# TASK REQUIREMENTS:
I would like the records restated word for word, without the pictures.

_____

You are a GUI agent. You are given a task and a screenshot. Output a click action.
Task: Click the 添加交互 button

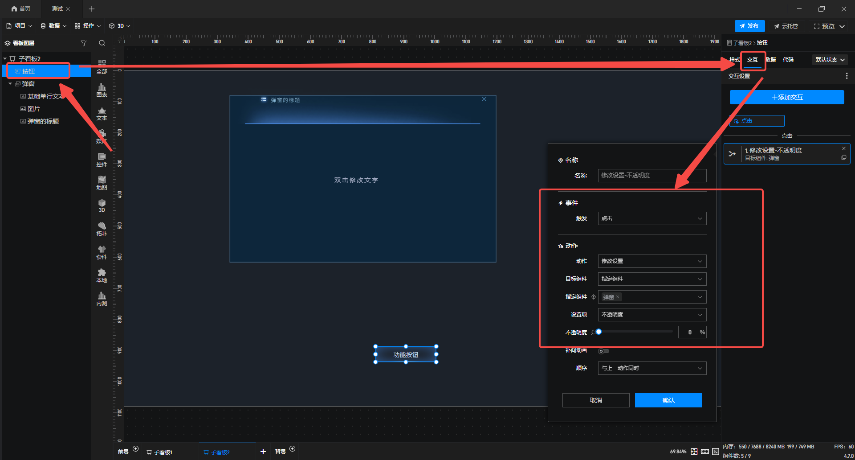(786, 97)
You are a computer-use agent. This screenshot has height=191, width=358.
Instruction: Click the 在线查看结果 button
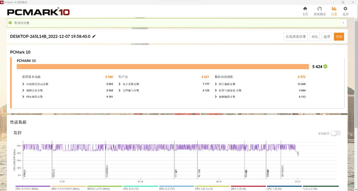(x=295, y=37)
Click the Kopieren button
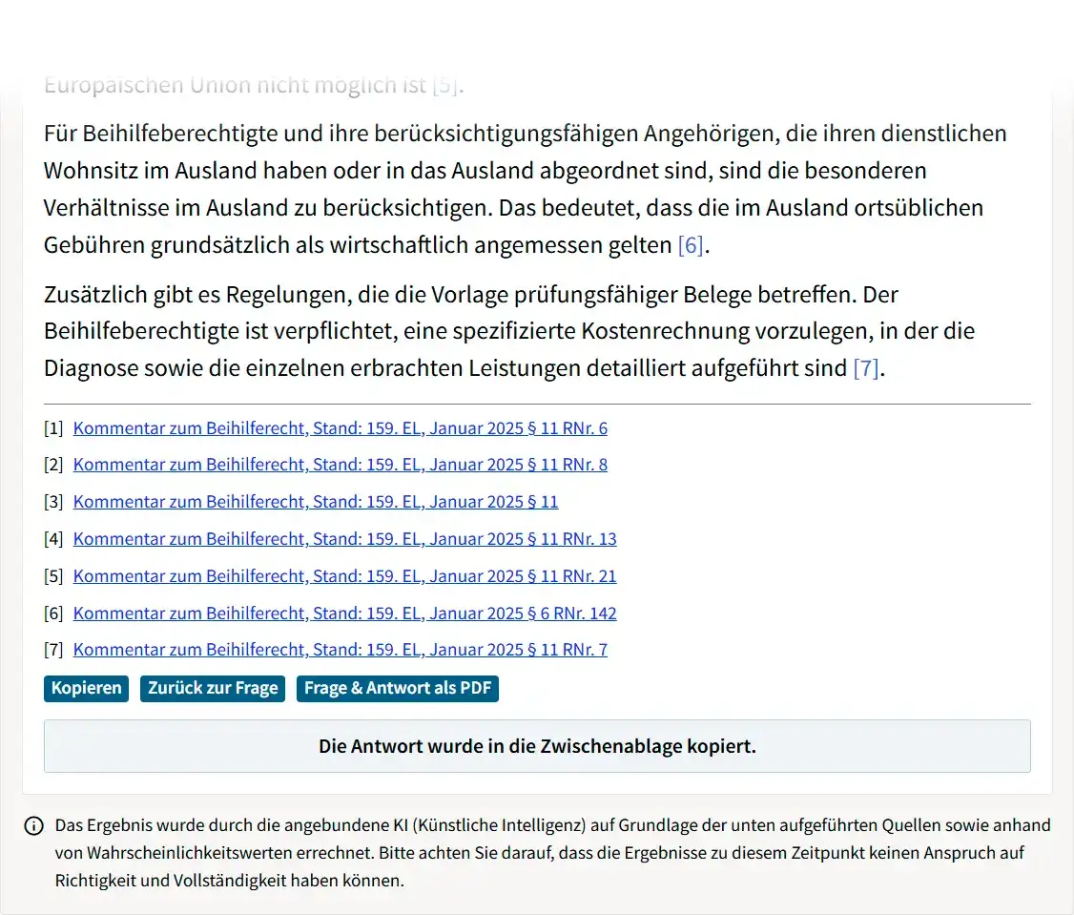The width and height of the screenshot is (1074, 915). tap(86, 688)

_____

# COMPLETED EXERCISE:
You are a GUI agent. You are given a task and a screenshot. Output a click action.
Task: Click the 添加交互 button

(786, 97)
You are a computer-use agent. This screenshot has height=191, width=358.
Instruction: Click the 在线查看结果 button
(x=295, y=37)
Click the Kopieren button
The width and height of the screenshot is (1074, 915). tap(86, 688)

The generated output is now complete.